Global markets recovered some losses stemming from the Brexit vote last week, but weak economic data and worries over the fallout of the decision curtailed the rally.
“We are not yet calling for a recession, but I think the risks of a recession are starting to rise.” Nolte said.
Foreign exchange volatility and economic uncertainty after the Brexit vote have also imperiled a projected profit rebound in quarterly results in the United States. Second-quarter earnings are forecast to decline 3.9 percent from a year ago.
The U.S. Federal Reserve will release the minutes of its June meeting at 2:00 p.m. ET (1800 GMT). Traders will peruse the comments for clues on what the Fed thought the impact of Brexit would be.
Oil prices edged lower on Wednesday, due to a stronger dollar and increasing concerns about weak demand.
Wall Street closed lower on Tuesday as disappointing factory data and weak oil prices sent shivers through the markets.
Dow e-minis were down 110 points, or 0.62 percent at 8:32 a.m. ET, with 40,710 contracts changing hands.
S&P 500 e-minis were down 13.5 points, or 0.65 percent, with 328,406 contracts traded.
Nasdaq 100 e-minis were down 31.5 points, or 0.72 percent, on volume of 38,533 contracts.

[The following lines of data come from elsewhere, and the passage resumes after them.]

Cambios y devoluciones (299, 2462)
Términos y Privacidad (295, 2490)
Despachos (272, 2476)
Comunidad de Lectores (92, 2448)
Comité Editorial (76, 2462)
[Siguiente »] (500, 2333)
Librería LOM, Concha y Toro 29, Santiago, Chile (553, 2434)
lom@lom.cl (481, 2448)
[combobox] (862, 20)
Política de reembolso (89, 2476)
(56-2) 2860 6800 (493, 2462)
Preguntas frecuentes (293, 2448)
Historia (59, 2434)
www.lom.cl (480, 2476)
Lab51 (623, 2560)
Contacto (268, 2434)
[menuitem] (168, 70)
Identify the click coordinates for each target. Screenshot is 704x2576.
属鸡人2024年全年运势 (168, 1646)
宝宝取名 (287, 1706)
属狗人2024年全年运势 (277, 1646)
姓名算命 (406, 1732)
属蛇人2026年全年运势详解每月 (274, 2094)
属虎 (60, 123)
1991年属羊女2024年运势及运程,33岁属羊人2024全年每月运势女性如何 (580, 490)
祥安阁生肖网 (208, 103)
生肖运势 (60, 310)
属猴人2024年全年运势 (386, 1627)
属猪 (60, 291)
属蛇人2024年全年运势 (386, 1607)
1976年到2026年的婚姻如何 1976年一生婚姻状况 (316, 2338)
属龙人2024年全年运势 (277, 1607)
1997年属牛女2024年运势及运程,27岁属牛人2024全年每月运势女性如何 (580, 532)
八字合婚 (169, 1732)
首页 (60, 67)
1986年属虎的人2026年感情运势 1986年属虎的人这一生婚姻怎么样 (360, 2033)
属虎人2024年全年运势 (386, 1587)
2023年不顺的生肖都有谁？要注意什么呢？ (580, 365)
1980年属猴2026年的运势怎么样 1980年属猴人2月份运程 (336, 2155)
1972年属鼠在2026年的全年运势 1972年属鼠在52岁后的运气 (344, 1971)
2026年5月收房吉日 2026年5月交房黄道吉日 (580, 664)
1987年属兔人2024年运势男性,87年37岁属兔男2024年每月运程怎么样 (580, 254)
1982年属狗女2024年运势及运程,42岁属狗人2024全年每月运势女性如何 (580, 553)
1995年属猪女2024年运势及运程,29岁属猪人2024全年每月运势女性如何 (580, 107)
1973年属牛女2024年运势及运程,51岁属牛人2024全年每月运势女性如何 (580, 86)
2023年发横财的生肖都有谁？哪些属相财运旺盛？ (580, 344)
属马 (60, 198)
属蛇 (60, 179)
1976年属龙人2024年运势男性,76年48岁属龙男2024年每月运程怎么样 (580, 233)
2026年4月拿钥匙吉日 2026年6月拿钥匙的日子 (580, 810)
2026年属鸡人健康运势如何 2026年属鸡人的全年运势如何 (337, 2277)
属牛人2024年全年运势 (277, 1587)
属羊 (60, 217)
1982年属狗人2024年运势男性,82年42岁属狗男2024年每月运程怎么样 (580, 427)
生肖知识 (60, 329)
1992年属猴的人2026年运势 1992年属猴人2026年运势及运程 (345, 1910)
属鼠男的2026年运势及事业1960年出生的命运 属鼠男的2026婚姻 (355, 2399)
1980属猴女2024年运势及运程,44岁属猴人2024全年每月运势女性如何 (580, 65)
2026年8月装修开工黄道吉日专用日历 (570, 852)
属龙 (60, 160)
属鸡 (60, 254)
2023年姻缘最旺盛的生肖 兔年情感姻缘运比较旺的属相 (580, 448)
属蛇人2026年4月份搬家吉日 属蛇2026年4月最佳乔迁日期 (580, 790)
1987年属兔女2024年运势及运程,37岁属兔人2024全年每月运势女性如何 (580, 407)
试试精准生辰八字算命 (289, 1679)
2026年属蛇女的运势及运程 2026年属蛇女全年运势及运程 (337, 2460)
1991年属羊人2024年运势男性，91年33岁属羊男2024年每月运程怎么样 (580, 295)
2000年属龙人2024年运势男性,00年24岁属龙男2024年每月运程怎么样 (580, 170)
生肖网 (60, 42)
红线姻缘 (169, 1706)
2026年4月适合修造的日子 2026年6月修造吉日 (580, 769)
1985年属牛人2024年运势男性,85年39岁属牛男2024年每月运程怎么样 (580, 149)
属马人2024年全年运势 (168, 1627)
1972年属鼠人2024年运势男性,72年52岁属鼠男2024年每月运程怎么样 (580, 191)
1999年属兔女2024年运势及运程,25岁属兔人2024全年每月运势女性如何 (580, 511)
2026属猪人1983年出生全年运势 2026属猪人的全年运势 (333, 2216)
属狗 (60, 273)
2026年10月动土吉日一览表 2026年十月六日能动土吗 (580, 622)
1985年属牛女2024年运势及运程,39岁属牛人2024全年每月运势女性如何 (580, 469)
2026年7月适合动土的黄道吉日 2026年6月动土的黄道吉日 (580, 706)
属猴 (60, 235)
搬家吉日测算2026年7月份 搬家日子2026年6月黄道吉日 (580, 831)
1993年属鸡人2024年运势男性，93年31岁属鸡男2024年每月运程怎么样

Data showed U.S. trade deficit widened more than expected to $41.1 billion in May as rising oil prices helped push up the import bill and exports remained constrained by a strong dollar. Economists had expected the trade gap to be about $40 billion.
A report at 10:00 a.m. ET is expected to show the Institute for Supply Management’s non-manufacturing index rose to 53.3 in June from 52.9 in May.
Stocks of banks were down in premarket trading. Goldman Sachs, Citigroup, Bank of America and JPMorgan were all down more than 1 percent while Wells Fargo was off 0.8 percent.
Tesla’s shares were down 1.9 percent at $210 amid continuing concerns about the electric car maker’s self-driving technology after a fatality on May 7.
Netflix fell 2.8 percent to $95.20 after Jefferies initiated coverage with an “underperform” rating and an $80 price target.